I’m sure someone can find such a reference for us. Think about it this way: Differences in c equate to differences in Wilcoxon statistics. If doing Wilcoxon tests to compare A with B and B with C no one computes the difference in two Wilcoxon stats to compare A with C. That would detect weird alternatives and have poor power.

1 Like

Ugh… I feel for you Julia.
@f2harrell giving permission to name drop him is great!

Margaret Pepe’s papers about NRI:

  1. Pepe MS, Fan J, Feng Z, et al. The Net Reclassification Index (NRI): A Misleading Measure of Prediction Improvement Even with Independent Test Data Sets. Stat Biosci 2015; 7: 282–295.

  2. Pepe MS. Problems with risk reclassification methods for evaluating prediction models. Am J Epidemiol 2011; 173: 1327–1335.

I think Jorgen Gerds wrote about the IDI and issues when there was miscalibration of models.


Julia, I defer to the world class experts here but there are clinical considerations which I have learned over the past 4 decades of studying the clinical behavior of relational time series matricies of biomarkers, matrix patterns and derivatives. These affect the validity of the statistics.

It is first important to consider:

  1. What type of biomarker(s) you are investigating?
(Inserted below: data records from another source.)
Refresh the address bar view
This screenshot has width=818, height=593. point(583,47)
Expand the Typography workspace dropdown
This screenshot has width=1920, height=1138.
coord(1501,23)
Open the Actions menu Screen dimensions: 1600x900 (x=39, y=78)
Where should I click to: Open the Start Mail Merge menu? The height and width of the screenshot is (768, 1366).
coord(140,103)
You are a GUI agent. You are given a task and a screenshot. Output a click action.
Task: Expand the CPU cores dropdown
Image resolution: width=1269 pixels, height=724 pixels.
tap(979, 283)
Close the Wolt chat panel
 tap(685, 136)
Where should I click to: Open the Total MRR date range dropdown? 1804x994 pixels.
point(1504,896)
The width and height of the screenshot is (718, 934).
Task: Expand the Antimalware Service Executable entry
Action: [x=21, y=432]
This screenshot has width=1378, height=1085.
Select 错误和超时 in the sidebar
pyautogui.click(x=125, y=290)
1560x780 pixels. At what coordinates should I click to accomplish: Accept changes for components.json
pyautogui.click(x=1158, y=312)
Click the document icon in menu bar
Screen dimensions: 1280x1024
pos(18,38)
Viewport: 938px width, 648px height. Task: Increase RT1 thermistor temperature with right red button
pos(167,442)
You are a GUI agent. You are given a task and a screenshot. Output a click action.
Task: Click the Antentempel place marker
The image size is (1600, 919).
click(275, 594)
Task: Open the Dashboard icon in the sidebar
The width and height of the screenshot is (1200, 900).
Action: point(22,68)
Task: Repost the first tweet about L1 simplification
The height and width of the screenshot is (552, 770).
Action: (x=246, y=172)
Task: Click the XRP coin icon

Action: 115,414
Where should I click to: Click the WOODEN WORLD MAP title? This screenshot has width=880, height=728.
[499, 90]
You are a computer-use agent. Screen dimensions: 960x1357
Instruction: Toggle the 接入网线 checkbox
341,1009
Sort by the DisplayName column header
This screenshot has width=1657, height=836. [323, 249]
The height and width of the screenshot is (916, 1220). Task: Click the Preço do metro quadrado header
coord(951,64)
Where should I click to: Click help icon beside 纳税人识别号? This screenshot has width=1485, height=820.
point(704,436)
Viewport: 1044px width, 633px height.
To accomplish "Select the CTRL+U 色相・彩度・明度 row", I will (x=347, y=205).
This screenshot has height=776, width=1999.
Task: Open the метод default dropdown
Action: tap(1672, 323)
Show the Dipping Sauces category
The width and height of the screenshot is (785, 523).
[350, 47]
Biomarkers may be derived directly from the condition under test (hcg) or indirectly from a complication (creatinine), a general mortality signal (lactate) or a physiologic response to the condition (WBC)?

  1. What type of condition you are investigating?

A well defined disease or a broadly defined synthetic syndrome comprised of many diseases?

  1. What is the volitility of the biomarker. (what is the derivative range of the biomarker with and without the condition under test )?

  2. What factors affect the biomarker volitility and is this volitility a function of the condition?

  3. Is the biomarker depletable or biphasic. (WBC is a depletable biomarker often high early and low late)?

    6 Is the biomarker a late marker such that it is generally normal early in the disease (eg bands, lactate)?

  4. Does the biomarker have a high normal phenotypic range. (eg platelets)?

IMHO, these are pivotal considerations and it is intuitive that these account for much of the failure of AUROC as a stand alone biomarker test.

In an example, bands (a type of immature neutrophil), were abandoned in many hospitals because biomarker studies demonstrated that the absolute neutrophils had a better AUC. However both are “response biomarkers”, moderately volatile biomarkers, and bands are late markers whereas absolute neutrophils are both early markers and depletable.

Had the authors of these studies engaged in due considerations of the above relational times series matrix factors they would not have determined that absolute neutrophils were superior to (and could replace) bands.

The loss of bands as a biomarker in many hospital systems remains and has echoed in the halls of the ICU as a function of very late detection of life-threatening infection for decades.